I would like to share a tip that may save you some time.
If you plan to use something like this in your urls.py file:
url(r'^(?P<username>\w+)/$', views.profile_page,),
Which basically means www.example.com/<username>. Be sure to place it at the end of your URL entries, because otherwise, it is prone to cause conflicts with the URL entries that follow below, i.e. accessing one of them will give you the nice error: User matching query does not exist.
I've just experienced it myself; hope it helps!
These queries are currently done in two ways. If you want to access the query parameters (GET) you can query the following:
http://myserver:port/resource/?status=1
request.query_params.get('status', None) => 1
If you want to access the parameters passed by POST, you need to access this way:
request.data.get('role', None)
Accessing the dictionary (QueryDict) with 'get()', you can set a default value. In the cases above, if 'status' or 'role' are not informed, the values are None.
If you don't know the name of params and want to work with them all, you can use request.GET.keys() or dict(request.GET) functions
This is not exactly what you asked for, but this snippet is helpful for managing query_strings in templates.
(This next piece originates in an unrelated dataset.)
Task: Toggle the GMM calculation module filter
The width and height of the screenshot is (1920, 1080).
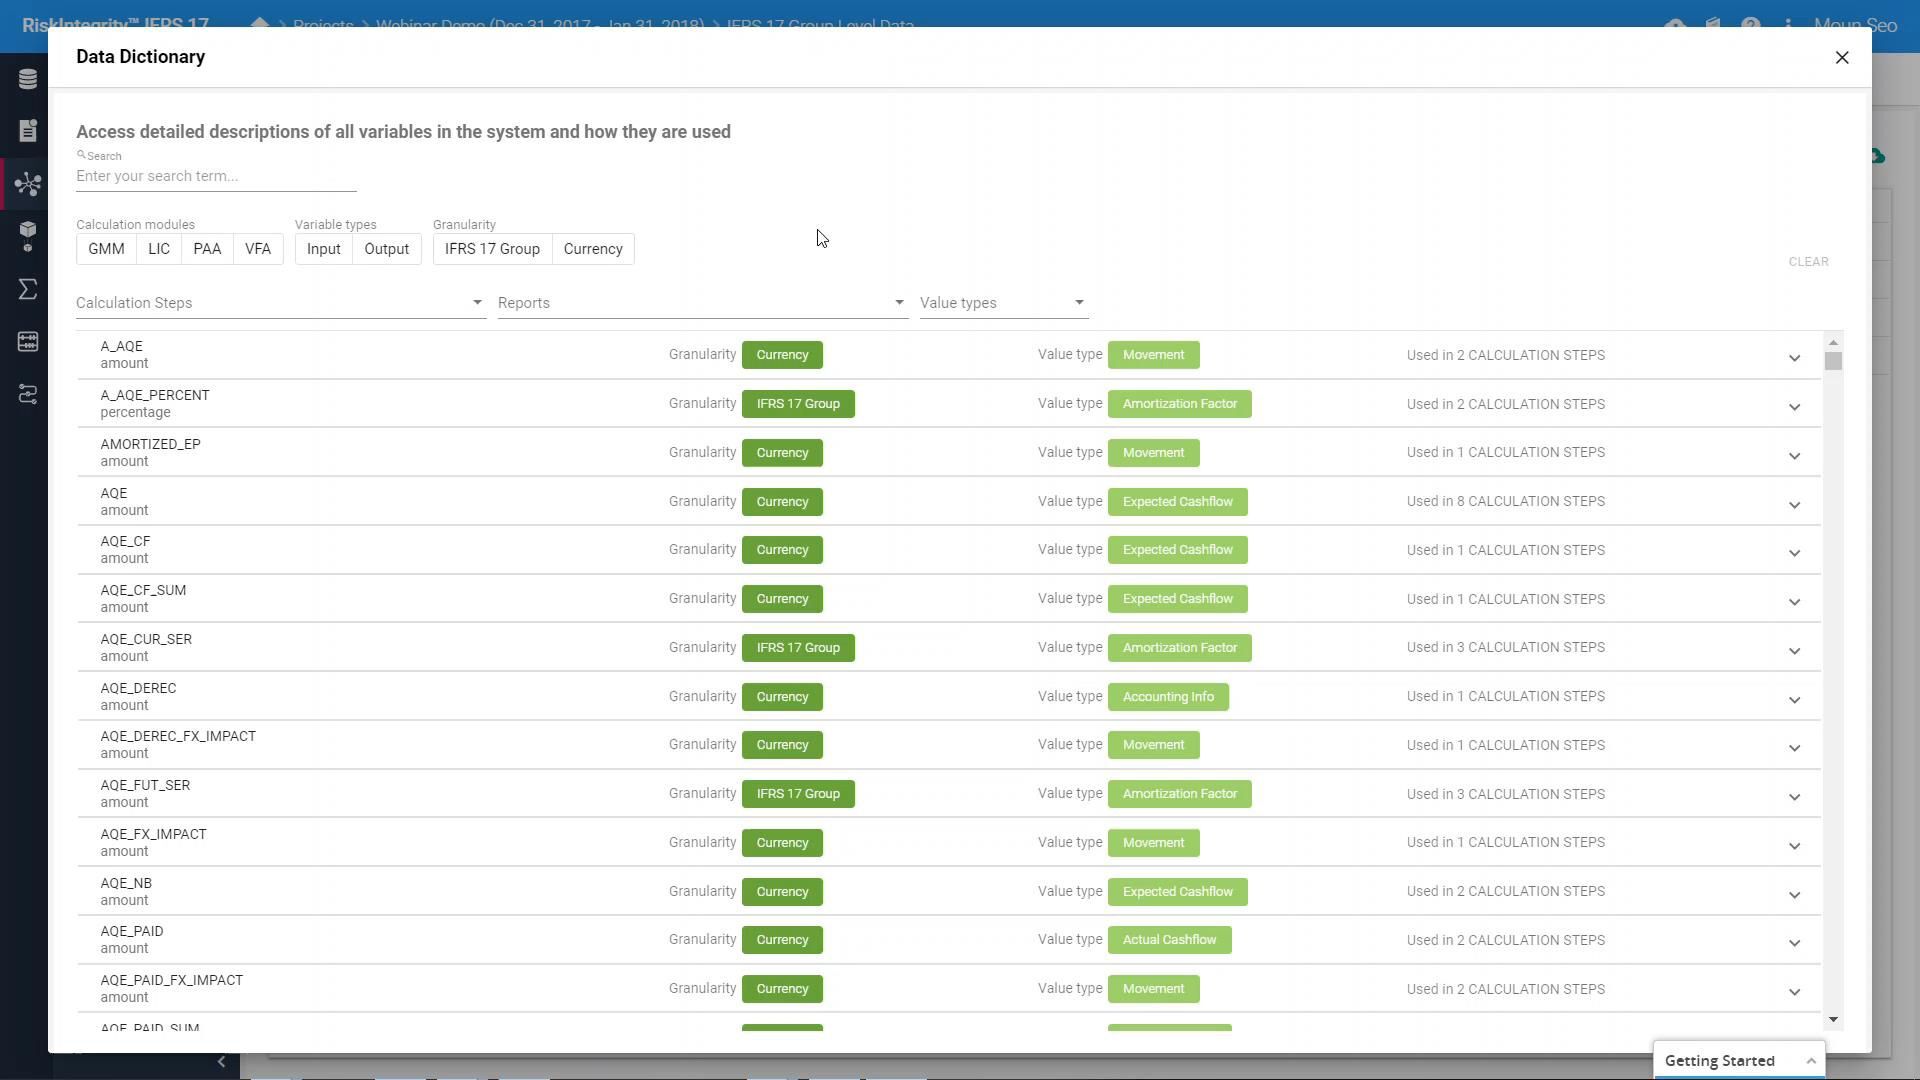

If you only have access to the view object, then you can get the parameters defined in the URL path this way:
view.kwargs.get('url_param')
If you only have access to the request object, use the following:
request.resolver_match.kwargs.get('url_param')
Tested on Django 3.
views.py
from rest_framework.response import Response
def update_product(request, pk):
return Response({"pk":pk})
pk means primary_key.
urls.py
from products.views import update_product
from django.urls import path
urlpatterns = [
...,
path('update/products/<int:pk>', update_product)
]
You might as well check request.META dictionary to access many useful things like
PATH_INFO, QUERY_STRING
# for example
request.META['QUERY_STRING']
# or to avoid any exceptions provide a fallback
request.META.get('QUERY_STRING', False)
you said that it returns empty query dict
I think you need to tune your url to accept required or optional args or kwargs
Django got you all the power you need with regrex like:
url(r'^project_config/(?P<product>\w+)/$', views.foo),
more about this at django-optional-url-parameters
This is another alternate solution that can be implemented:
In the URL configuration:
urlpatterns = [path('runreport/<str:queryparams>', views.get)]
In the views:
list2 = queryparams.split("&")
url parameters may be captured by request.query_params
It seems more recommended to use request.query_params. For example,
When a URL is like domain/search/?q=haha, you would use request.query_params.get('q', None)
https://www.django-rest-framework.org/api-guide/requests/
"request.query_params is a more correctly named synonym for request.GET.
For clarity inside your code, we recommend using request.query_params instead of the Django's standard request.GET. Doing so will help keep your codebase more correct and obvious - any HTTP method type may include query parameters, not just GET requests."